L’épisode de la torture dans les sous-sols de la direction générale de la Sécurité, pendant les grèves étudiantes de 1956, évoquent de sinistres personnages de l’époque comme le redoutable  commissaire Cornesa ou Billy el Niño qui ont torturé de nombreuses personnes à cette époque. Emilio Sanz (le journaliste) rappelle là les mots du philosophe Jean Amery, torturé par la Gestapo : « Qui a été torturé continue à l’être. Qui a connu le supplice plus jamais ne pourra trouver sa place dans le monde, la malédiction de l’impuissance n’a jamais de fin. La foi en l’humanité, chancelante à la première gifle, détruite ensuite par la torture, ne revient jamais. »

Dans les vignettes d’humour citées tout au long de la bande dessinée, Teresa Valero rend aussi hommage aux très grands dessinateurs humoristes, Tono et Mihura, Bagaría, Xaudaró, Nuria Pompeia, Gila, Mingote, etc… défenseurs de la liberté d’expression dont l’arme était l’ironie. Pour les victimes de la censure dans les derniers instants de la République et sous la dictature franquiste, cette ironie a parfois entraîné la confiscation de leur œuvre ou la perte de leur emploi et d’autres, comme Carlos Gómez Carrera alias Bluff (auteur) et Vincent Miquel Carceller (éditeur de la revue), qui ont publié en 1938 des caricatures de Franco dans la revue Traca ont été fusillés…

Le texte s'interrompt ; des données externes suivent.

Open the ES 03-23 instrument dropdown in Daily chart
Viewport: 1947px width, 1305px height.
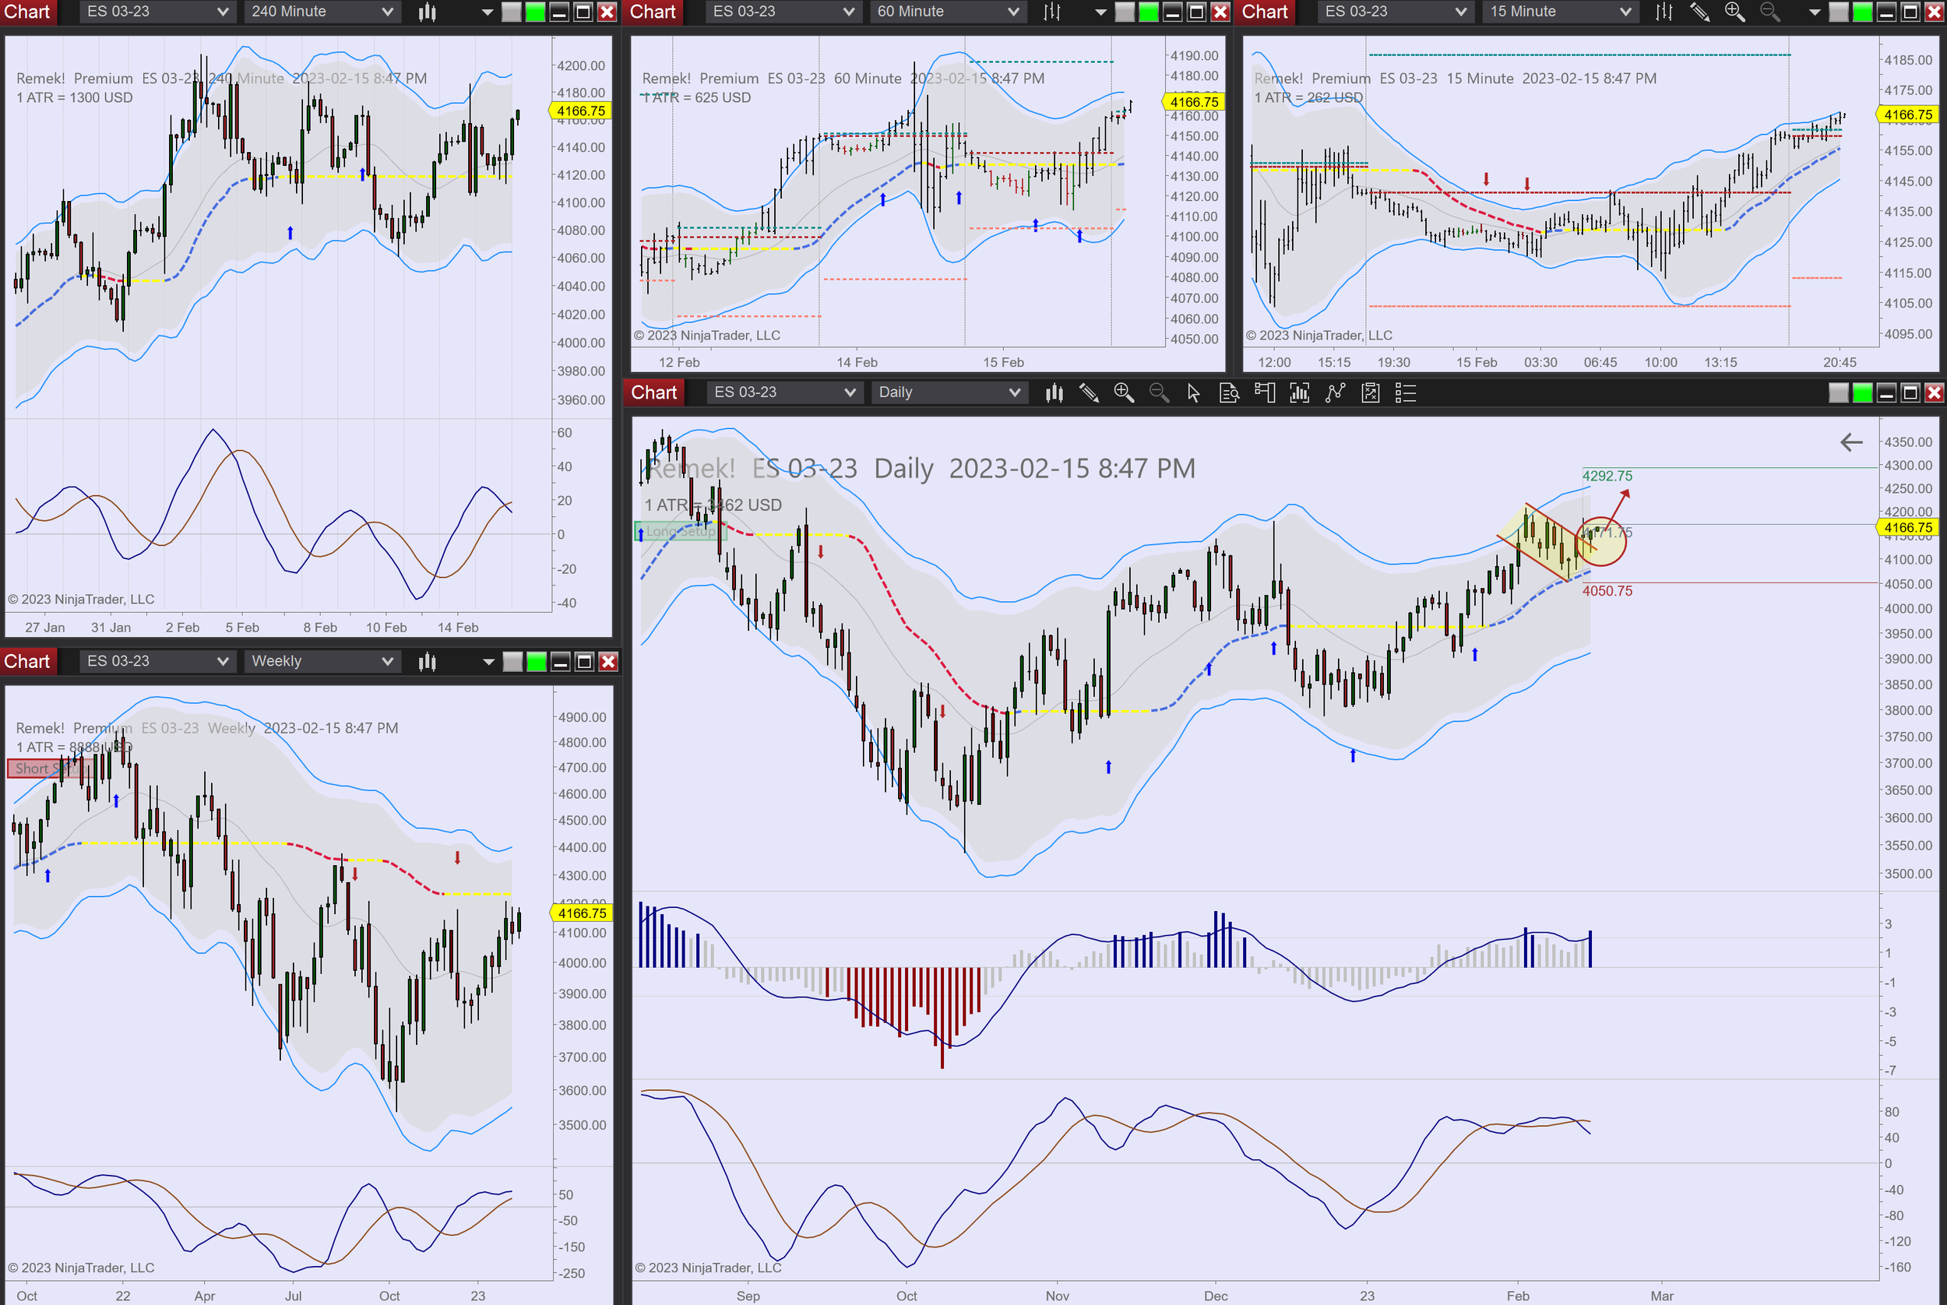(783, 393)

Dans la préface datée du 21 novembre 2020, Pierre Christin, coauteur de la bande dessinée Les Phalanges de l’Ordre Noir avec Enki Bilal en 1979, salue le talent de Teresa Valero : « Le rendu de l’époque est magnifié par un dessin à la fois élégant et fouillé, avec des détails minuscules et savoureux comme les bars au sol jonché d’épluchures de crevettes et les lourds intérieurs bourgeois englués dans la dévotion et la dissimulation. Teresa pratique un style généreux où s’entremêlent d’innombrables portraits fouillés, des documents d’époque de la plus extrême fidélité, des scènes oniriques et de grandes horreurs. À l’arrivée, c’est une image urbaine puissante qui se dégage de la lecture. Une attention au quotidien comme une pratique habile des découvertes inattendues qui fait de ce livre aussi bien un irremplaçable témoignage sur l’époque qu’un suspense vénéneux. Une suite est prévue : voilà une excellente idée car tous les ingrédients nécessaires pour faire revivre le portrait oublié d’une ville et d’une période noire sont déjà brillamment réunis. »

Illustrant des thèmes connus et ouvrant des portes sur des sujets moins connus de l’après-guerre civile et de la dictature franquiste, Contrapaso souligne encore une fois le rôle important de la bande dessinée historique dans le travail de récupération de la Mémoire…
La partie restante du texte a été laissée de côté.